À Kenge, dans la province du Kwango, enseigner relève d’un engagement profond, souvent éprouvé par des conditions de vie et de travail difficiles.
En cette Journée de l’enseignement célébrée le 30 avril , les voix des femmes éducatrices s’élèvent, non seulement pour célébrer leur métier, mais aussi pour alerter.

« Je ne peux pas arrêter », dit Marie-Rose KIMFUMA, interrogée au téléphone. Enseignante depuis 31 ans à l’École primaire Pont Wamba, elle incarne cette génération de femmes qui tiennent debout, malgré tout. Chaque jour, elle parcourt de longues distances à pied pour se rendre à l’école. Une réalité éprouvante, mais devenue normale dans son quotidien.
Au-delà de la salle de classe, une autre journée commence à son retour à la maison. Mère au foyer, elle doit s’occuper de sa famille, assurer les tâches domestiques et continuer à prendre ses responsabilités, sans répit.

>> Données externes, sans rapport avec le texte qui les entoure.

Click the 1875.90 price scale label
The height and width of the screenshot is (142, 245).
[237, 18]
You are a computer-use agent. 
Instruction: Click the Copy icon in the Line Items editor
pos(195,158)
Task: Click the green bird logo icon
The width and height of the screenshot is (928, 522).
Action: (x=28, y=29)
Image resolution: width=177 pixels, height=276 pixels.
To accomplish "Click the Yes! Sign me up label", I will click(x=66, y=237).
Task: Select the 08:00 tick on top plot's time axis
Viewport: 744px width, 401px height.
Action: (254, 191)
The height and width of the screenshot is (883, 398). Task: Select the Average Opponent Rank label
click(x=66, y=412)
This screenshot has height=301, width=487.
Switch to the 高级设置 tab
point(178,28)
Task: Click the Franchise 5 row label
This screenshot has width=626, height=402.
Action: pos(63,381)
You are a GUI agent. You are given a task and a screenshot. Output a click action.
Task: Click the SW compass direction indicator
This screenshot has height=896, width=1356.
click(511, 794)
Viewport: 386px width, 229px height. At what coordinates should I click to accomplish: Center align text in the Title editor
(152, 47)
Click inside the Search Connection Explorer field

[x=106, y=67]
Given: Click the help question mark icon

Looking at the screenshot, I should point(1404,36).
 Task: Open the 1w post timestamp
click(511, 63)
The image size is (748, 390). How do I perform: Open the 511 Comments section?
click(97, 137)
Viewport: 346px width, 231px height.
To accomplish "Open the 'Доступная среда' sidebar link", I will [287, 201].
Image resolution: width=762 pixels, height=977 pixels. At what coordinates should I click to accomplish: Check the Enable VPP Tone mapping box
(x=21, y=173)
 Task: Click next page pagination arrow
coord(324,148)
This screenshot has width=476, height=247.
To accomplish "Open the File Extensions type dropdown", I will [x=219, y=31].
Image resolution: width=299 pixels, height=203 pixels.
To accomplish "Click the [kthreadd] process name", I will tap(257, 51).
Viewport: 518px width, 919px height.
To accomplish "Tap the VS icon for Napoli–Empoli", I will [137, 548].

Une passion plus forte que les difficultés
Malgré son ancienneté et son engagement, les conditions restent précaires. Le salaire perçu est jugé insuffisant, souvent difficile à récupérer.
Comme beaucoup d’autres enseignants, Marie-Rose est contrainte de passer des heures, parfois des jours, à « traîner » dans des banques pour toucher une rémunération déjà minime.
Une réalité qui illustre les défis structurels auxquels font face les enseignants en RDC.
Et pourtant, elle continue.
Parce qu’au-delà des contraintes, il y a la passion.
Parce qu’au-delà des difficultés, il y a la responsabilité de former.
Un plaidoyer porté par les femmes enseignantes
En ce 30 avril, les enseignantes de Kenge lancent un appel clair :
celui de l’amélioration des conditions de traitement des enseignants en République Démocratique du Congo.
Elles demandent : une rémunération digne, un accès plus simple et plus rapide aux salaires, de meilleures conditions de travail et une reconnaissance réelle de leur rôle dans la société.

Enseigner pour bâtir l’avenir
À travers Marie-Rose KIMFUMA et tant d’autres, se dessine le visage d’une profession portée par des femmes courageuses, déterminées à transmettre le savoir malgré tout.
Leur combat mérite d’être entendu, car derrière chaque enseignante, il y a une histoire de sacrifice, de résilience et d’espoir.
Et dans chaque salle de classe de Kenge, se construit, silencieusement, l’avenir de la RDC où sont formés la plupart des cadres de ce pays.